### Working data

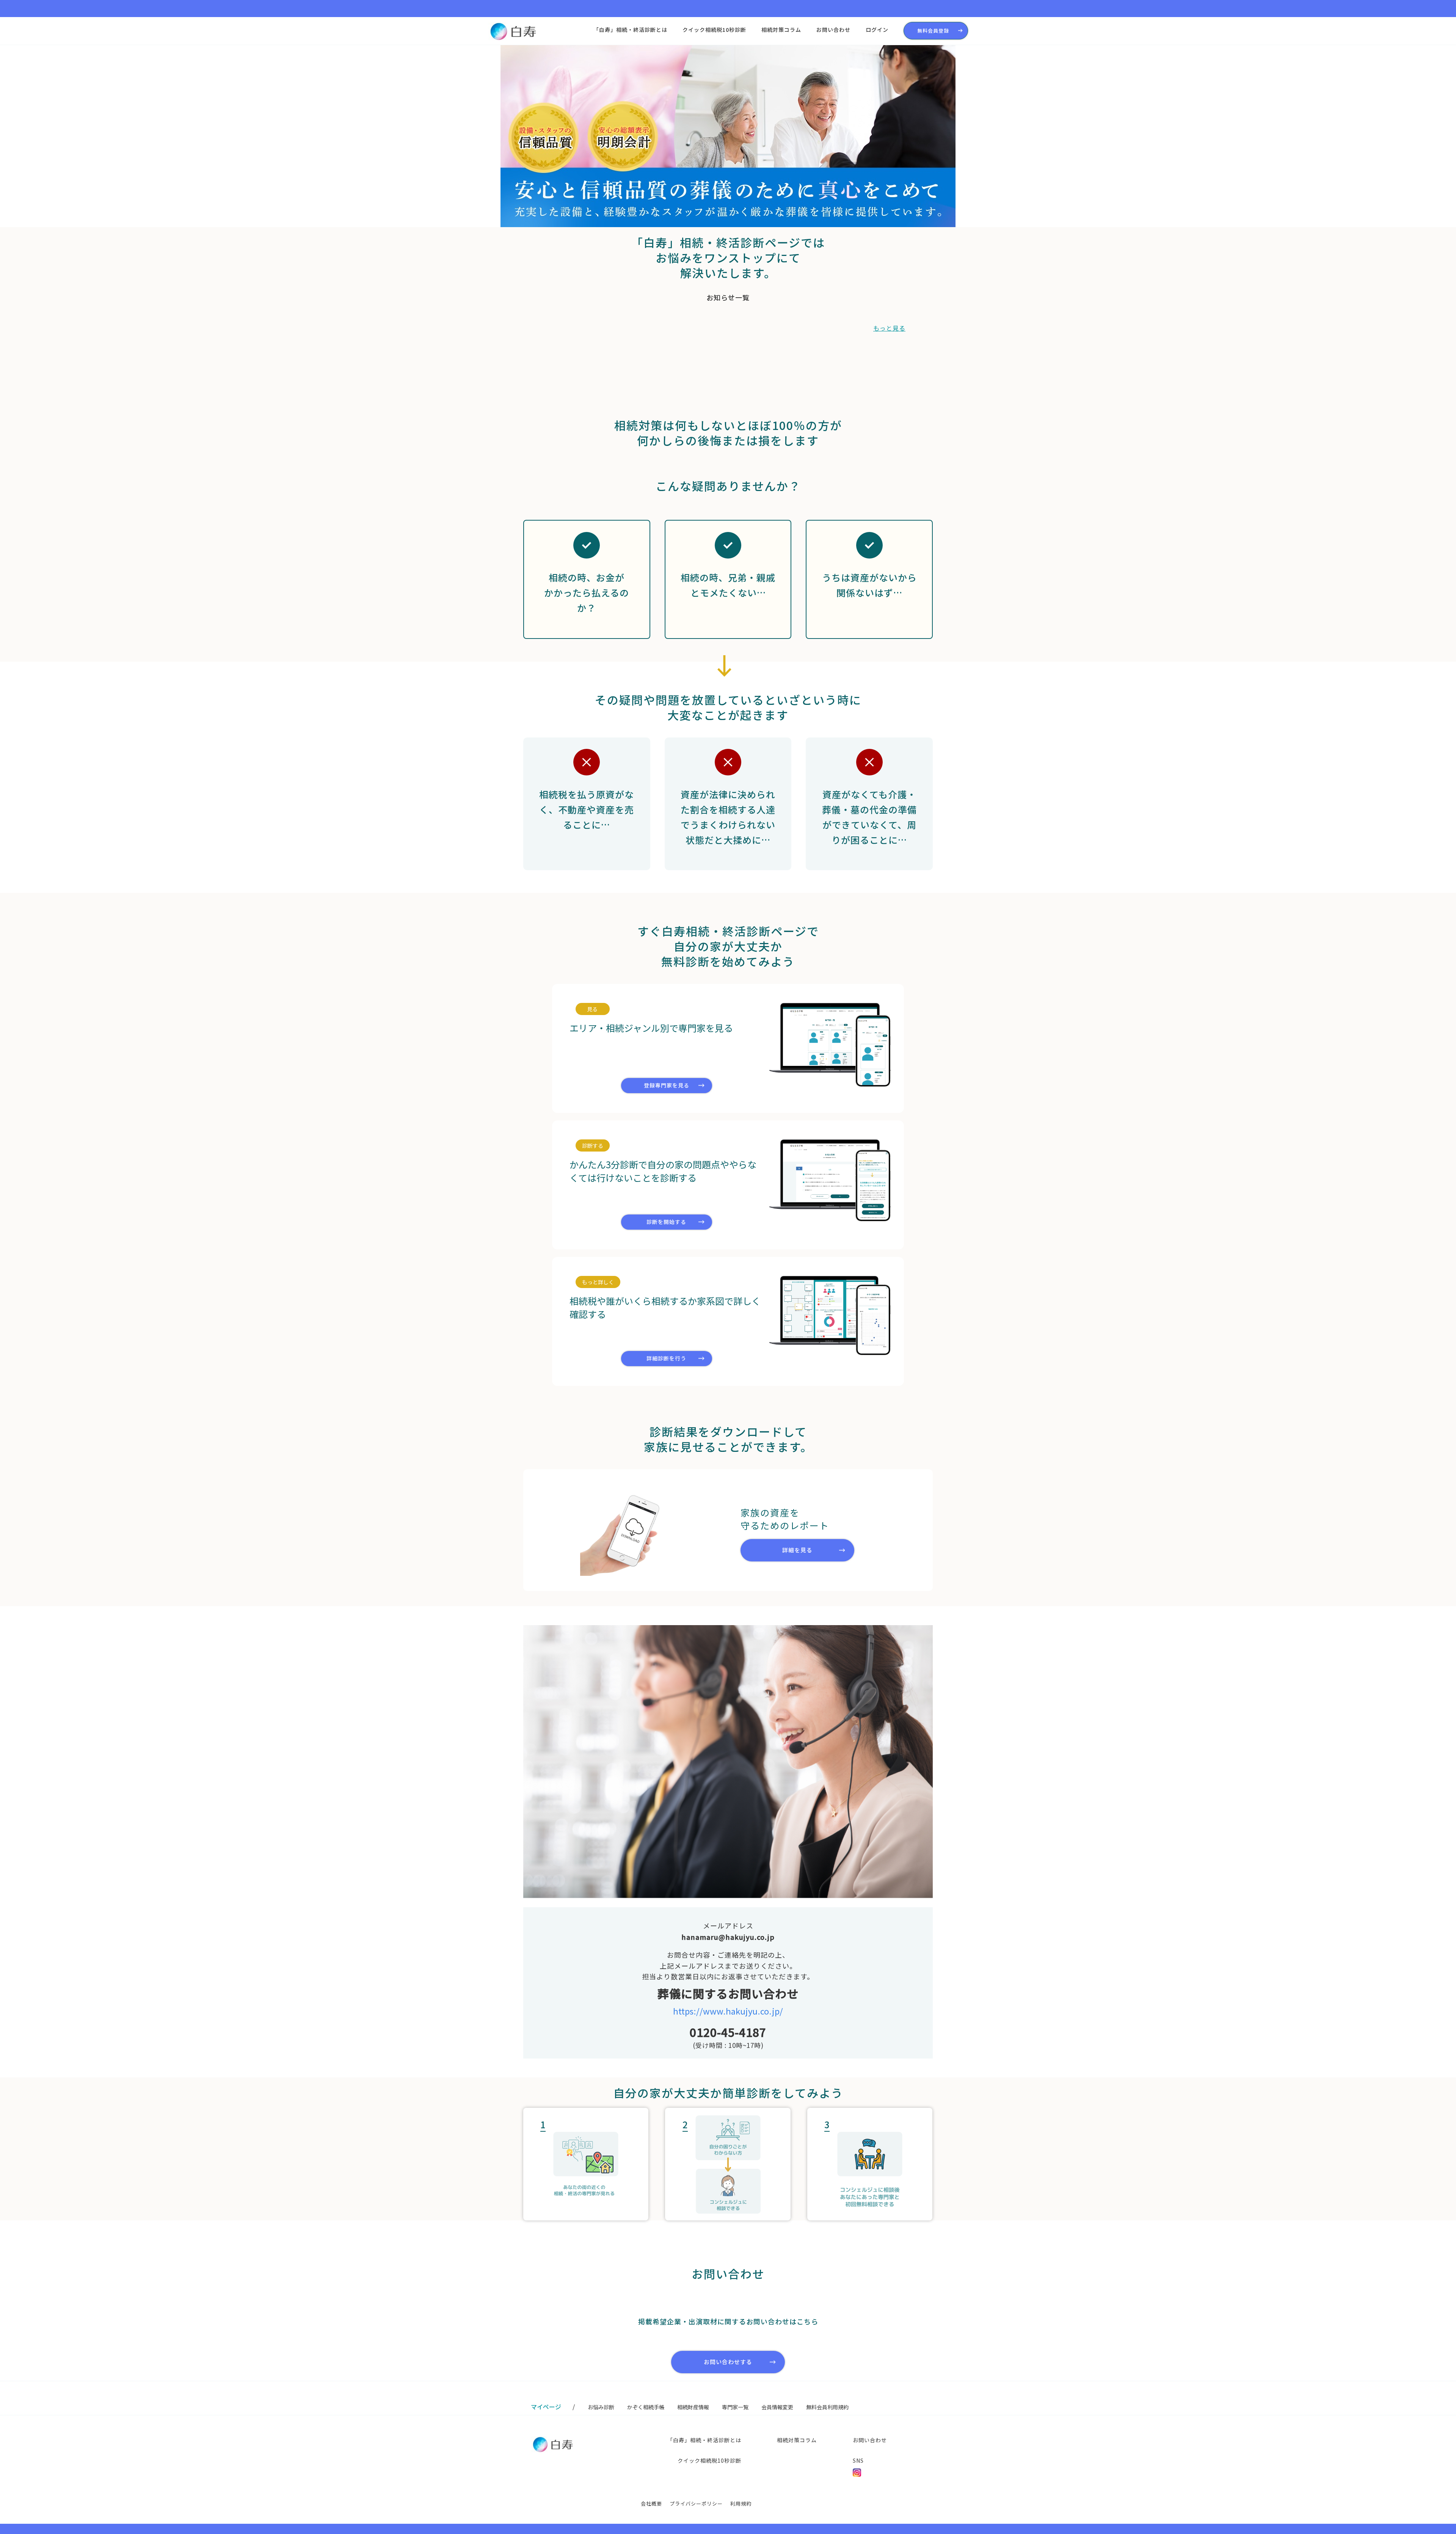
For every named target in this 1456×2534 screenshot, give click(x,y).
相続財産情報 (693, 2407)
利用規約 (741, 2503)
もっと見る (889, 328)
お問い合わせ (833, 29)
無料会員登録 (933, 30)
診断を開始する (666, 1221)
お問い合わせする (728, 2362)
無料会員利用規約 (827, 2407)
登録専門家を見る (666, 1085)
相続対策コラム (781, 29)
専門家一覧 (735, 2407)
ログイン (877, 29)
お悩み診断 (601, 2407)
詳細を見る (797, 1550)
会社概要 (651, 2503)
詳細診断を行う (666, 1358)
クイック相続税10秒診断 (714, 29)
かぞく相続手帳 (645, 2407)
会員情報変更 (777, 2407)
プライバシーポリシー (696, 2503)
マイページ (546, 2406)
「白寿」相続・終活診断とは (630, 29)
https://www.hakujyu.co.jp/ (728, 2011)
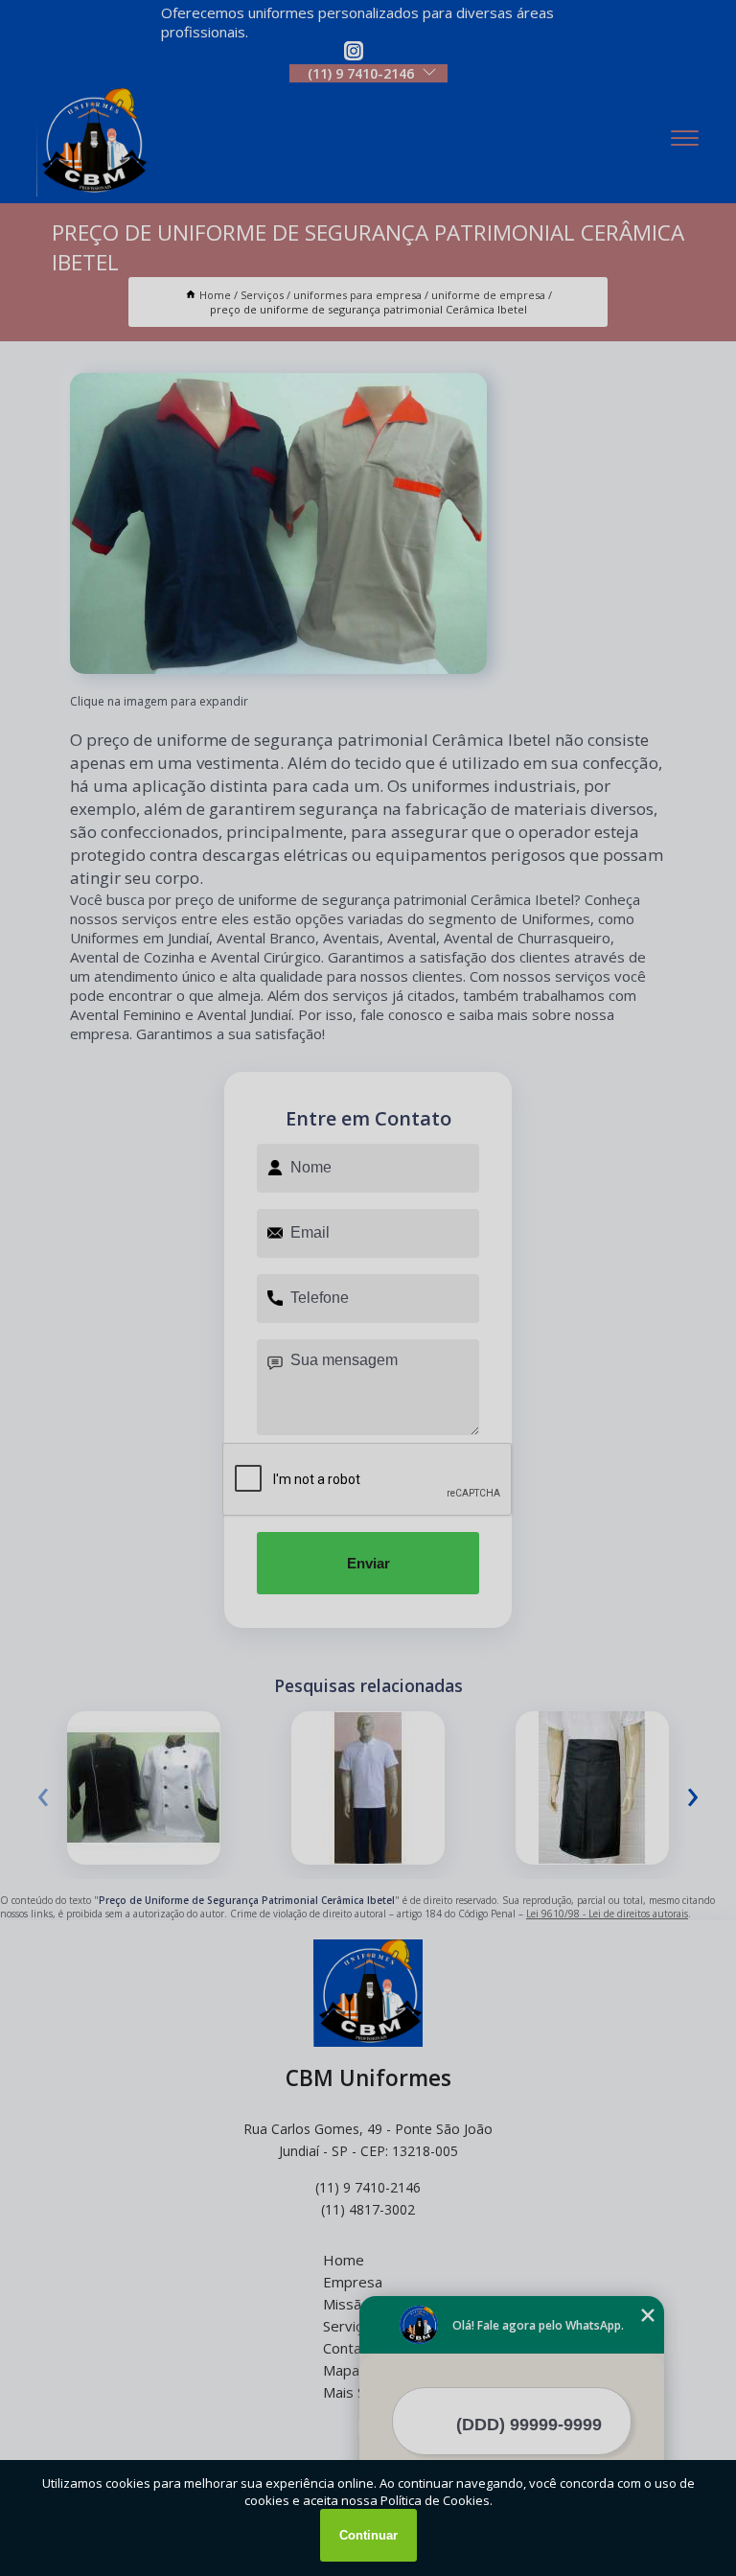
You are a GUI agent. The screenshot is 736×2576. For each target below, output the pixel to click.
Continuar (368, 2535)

### What this task involves
Return every line in the records that includes the string "target".

### Your solution
For every named target in this 1456×2534 screenshot, give click(x,y).
You are a GUI agent. The screenshot is 736×2576. For each target below, output the pixel to click.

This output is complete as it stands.